If you want to protect your eyes. Get outside more, have your kids in natural sunlight as much as possible and switch the light of your office, laptop or your phone for real sunlight.

Morgan: Myopia Epidemic Study

The Inner Unit of the Foot

As trainers we are often cueing a co-ordinated contraction of the deep lying abdominals before making movement, this area is known as the inner unit (diaphragm, pelvic floor, multifidus and the transverse abdominals). There is less cueing of the inner unit of the foot, or, the intrinsic foot musculature. Not only are these two areas equal in terms of there importance to stability and efficient movement, they are also intrinsically linked via the Deep Front Line and integration is needed to gain reliable proprioceptive feedback, you can feel this if, when standing put some weight in your big toe, you will feel a resultant stiffening of the pelvic floor and the TVA.

The Deep Front Line

As with the short sightedness epidemic, flat, weak feet are becoming more and more prevalent and are  caused by inactivity and modern footwear that encapsulate and crush the foot to the point that the small muscles are no longer able to operate.

There is a great correlation between weak feet and foot, lower leg, knee, hip and spine dysfunction.

Our feet are supposed to display a healthy strong medial arch and it is the intrinsic muscles of the feet that maintain this arch, much like with the inner unit of the trunk, the muscles of the feet require control and co-ordination to first activate the deep lying musculature to stabilise the complex before the larger global, movement muscles take over for movement. We can strengthen these muscles with the short foot exercise that you can see in this video, it is worth taking some time to perfect this exercise without raising the big toe or using the larger global muscles to drive the movement.

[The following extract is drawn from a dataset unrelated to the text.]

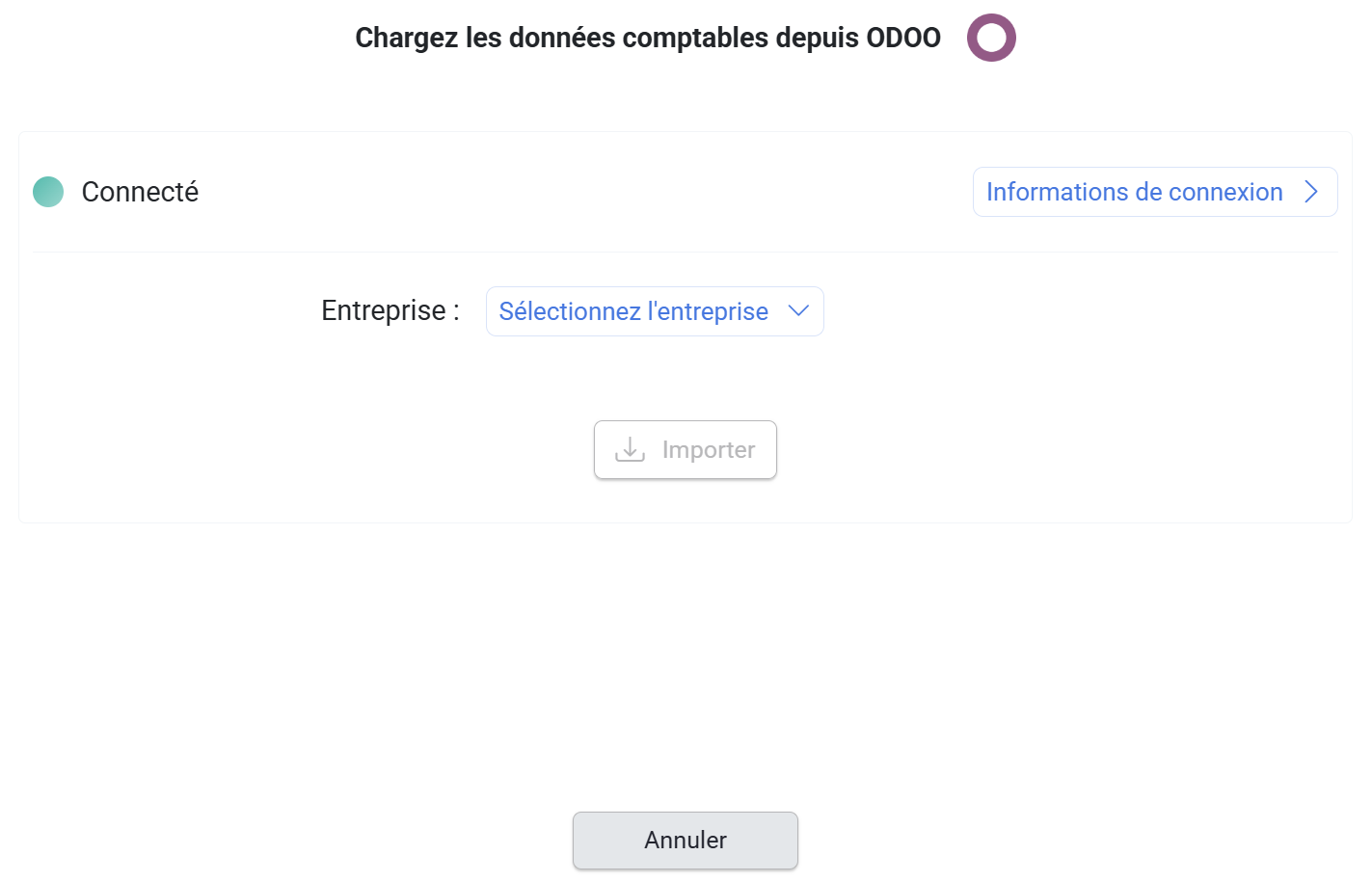1372x882 pixels.
Task: Cancel the import with Annuler
Action: [x=685, y=841]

A strong foot resembles a complete functional half dome as you can see here:

As well as the short foot exercise, you can train the intrinsic foot musculature by:

  1. Choosing a flexible and wide minimalist shoe to wear all day, everyday.
  2. Incorporating foot and big toe dexterity drills into your activation sequences and the short foot exercise into your set-up for all your other strength training exercises.
  3. Go barefoot whenever possible and safe.
  4. Check out the Naboso insole, invented by Dr Emily Splichal who presented twice at the summit on Barefoot Science and Cognitive Training for Motor Coordination. I have my set on order and will let you know the benefit once I have tried them out.

The Foot Core System: Irene Davis: https://bjsm.bmj.com/content/49/5/290

In Summary

This event was the first for Evolution 101 and in my opinion a huge success. The Natural History Museum proved to be a great venue and the content was stimulating and thought provoking. Looking forwards to next year already.